Friday, 9 February 2018

Titanomachia: Progress Report

Unfortunately I do not have beautiful pictures to put in here with this update, at least not new ones, but I'm throwing this update in here and hopefully various parties will get back to me later today or this weekend so I can show off their fabulous work. And what is that work?

Box art, for both the box and the rule pamphlet. This is pretty important and it sets the tone for the whole business. It was the art on the box that sold me on Adeptus Titanicus back in the day, which I could not afford, and Space Marine 2, which my hard-working brother could. So there's some artists I've contacted with getting that in place. Hopefully that works out soon.

Card art, for the System cards. Part of the plan for Titanomachia involves modular Titans where you can swap out various systems, with the minimum being weapons, but also things like shields, sensors, limbs (arms, legs, turrets), and ablative armour. I'd like these parts to be reflected on the cards so that players can not only identify what's on their Titans, but build in that all-important ludonarrative consonance. When someone plays a weapon card in combo with a limb card, I want them to see the particular weapon and limb on the cards. There's also the backs of the cards, traditionally where we put the art indicating what kind of card it is, and an opportunity for a motif. And I like to think I have a great idea for a motif, but first I need to filter that through someone with great artistic skill and talent than myself. I have someone in mind, but our work together is scheduled for next week.

Dashboard art. An understated part of the game are the dashboards that help players organise all their cards, buildings, shield markers, damage markers, system diagram squares, and so on. Like the cards this needs to be a combination of art and graphic design, making the information stand out while keeping that feeling of being on the bridge of a mighty god-machine. In particular I'm inclined to discard what are currently the "Titan cards" and integrating their information into the dashboards. There's no particularly good reason that these should be separate. Going onto a heavy-weight punchboard as a permanent part of a Titan dashboard is, to my mind, ideal. Also notably I need to redesign the dashboard to fit cards using a sleeve.

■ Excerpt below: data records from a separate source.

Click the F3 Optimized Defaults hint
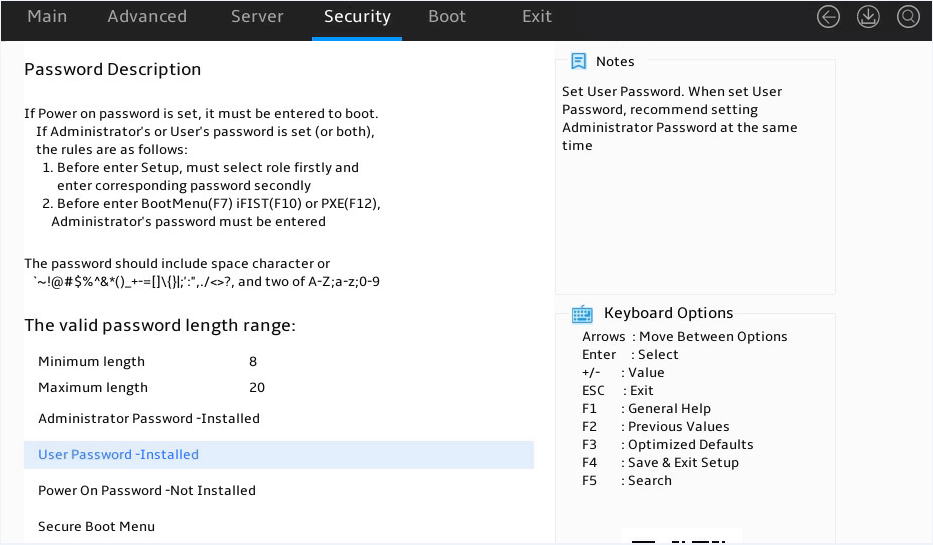The width and height of the screenshot is (933, 545). [668, 444]
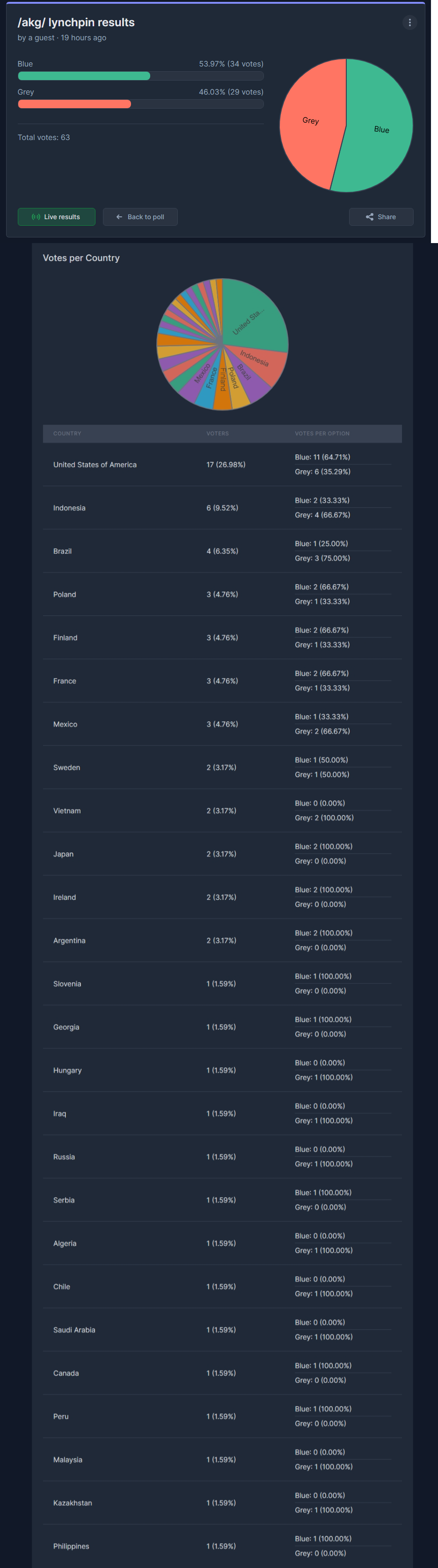The width and height of the screenshot is (438, 1568).
Task: Click the Live results button
Action: [x=57, y=217]
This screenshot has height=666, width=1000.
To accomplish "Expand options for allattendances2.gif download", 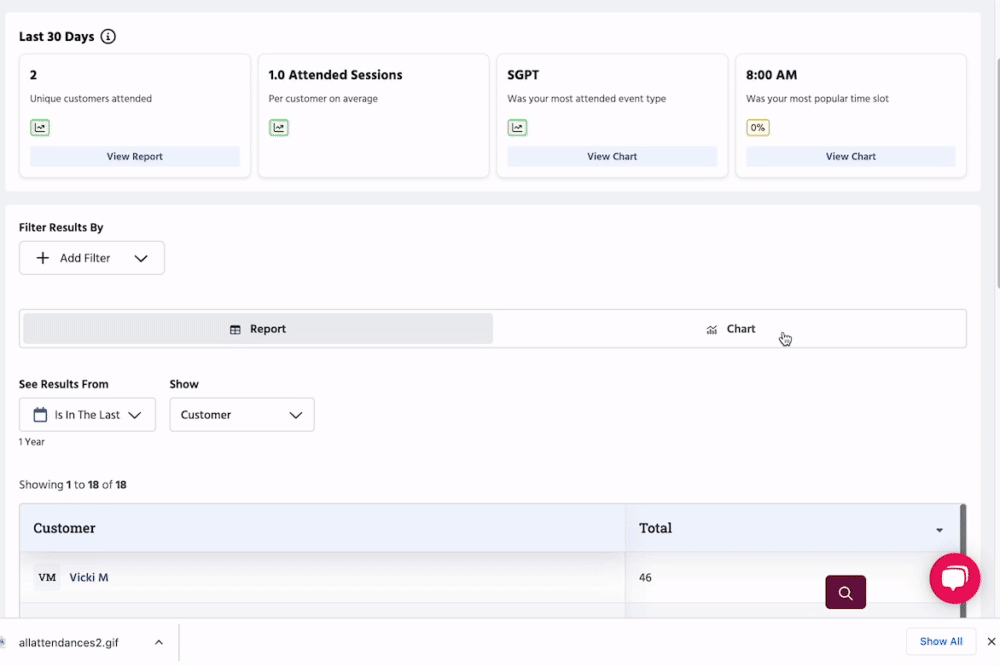I will (159, 643).
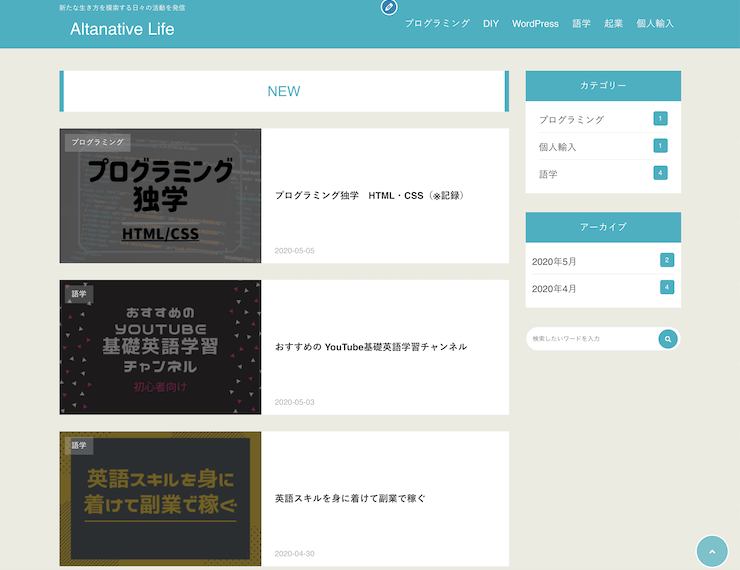
Task: Open the 起業 navigation menu item
Action: pos(613,23)
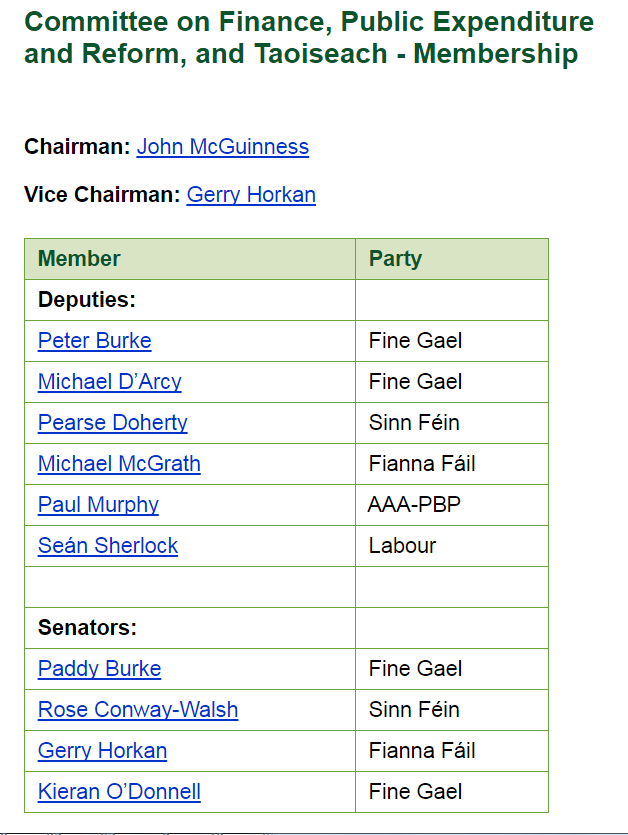This screenshot has width=628, height=835.
Task: Open Michael D'Arcy's profile link
Action: click(x=110, y=382)
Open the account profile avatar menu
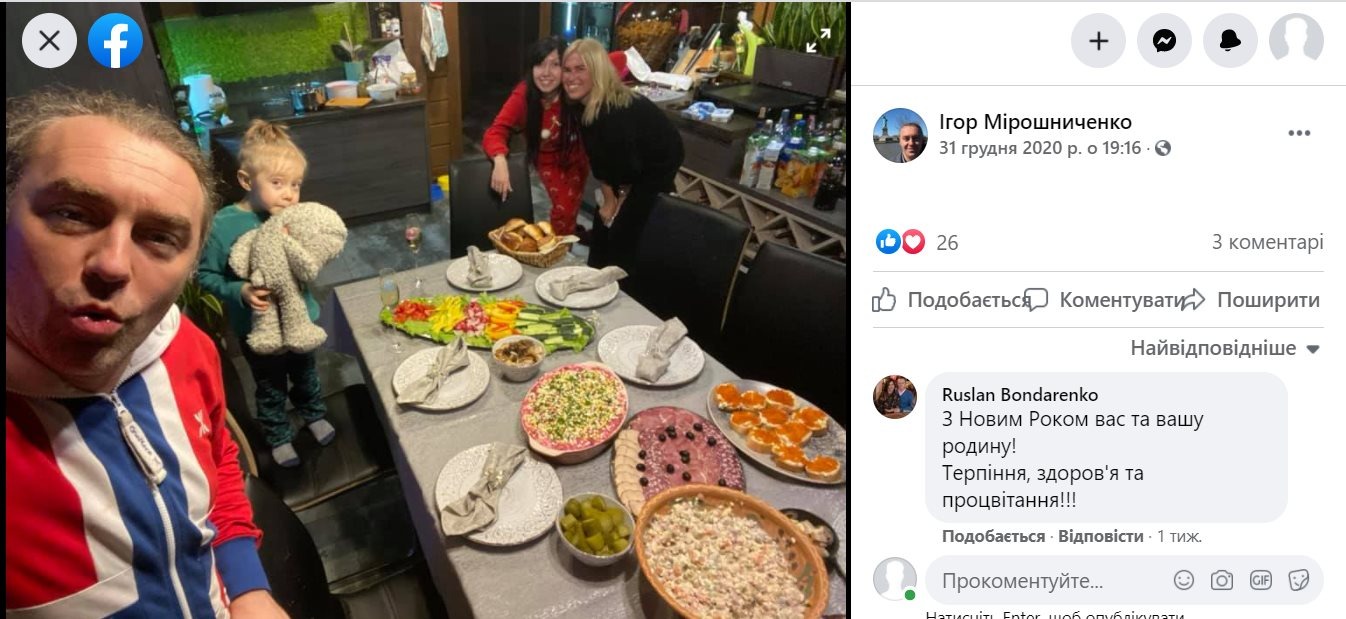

Printed components-wise, it's the Chinese New Year break, so I'm not going to hear back from my contacts in China for a while but I have received those lovely "message received" emails that used to annoy me back in the day but that I love now since they confirm the message I sent off into the ether was received. And frankly I do need the time to line up the assets for the aforementioned components. I also need the artwork for the markers (shields, damage, initiative, deadline) and other punchboard components.

Plastic components-wise, my terrain-wizard Tony has turned the initial building into something that can be assembled out of walls, with four walls making a section, making the issue of packing more into much easier. He's also doing an awesome job of making a variety of tops to represent more varied terrain that just office/habitat buildings.

Similarly my robo-wrangler is engaged in work on building the last six weapon systems so that the full range of weapons will be available, and fixing up the existing macro gun and claw so that the former better resembles its gun battery and vulcan mega gun cousins and the latter is less a cestus and moreso an Omega Supreme-style tri-taloned claw.

My rapid-proto-typer is currently printing, at a higher resolution, an upgraded version of the Rhea that is equipped with a turret as reflected in the rules, one in the same yellow filament, and another in more of a cornflower blue. I would have gone with yellow and lavender, but blue is what was available. Someone mentioned they had thought I'd carved the original printout out of cheese, which is an idea I may revisit in the future... Another lovely fellow with a 3D printer may be producing resin versions that can be painted up by a professional painter to put this on the radar of all those miniature fanatics.

Of course, the interesting point right now is going over all the plastic components and making sure that they can be put into a MUD (master unit die, very cool stuff) with a simple two-piece open-and-shut motion so that the eventual frames full of pieces can be cranked out by the plastics manufacturer. Which, to circle back, is why the buildings needed to be flattened, and the robot itself may require breaking up (which is part of the plan) into parts to cram everything into a decent-sized box. I'm thinking in terms of xyz as 24" by 12" by 8".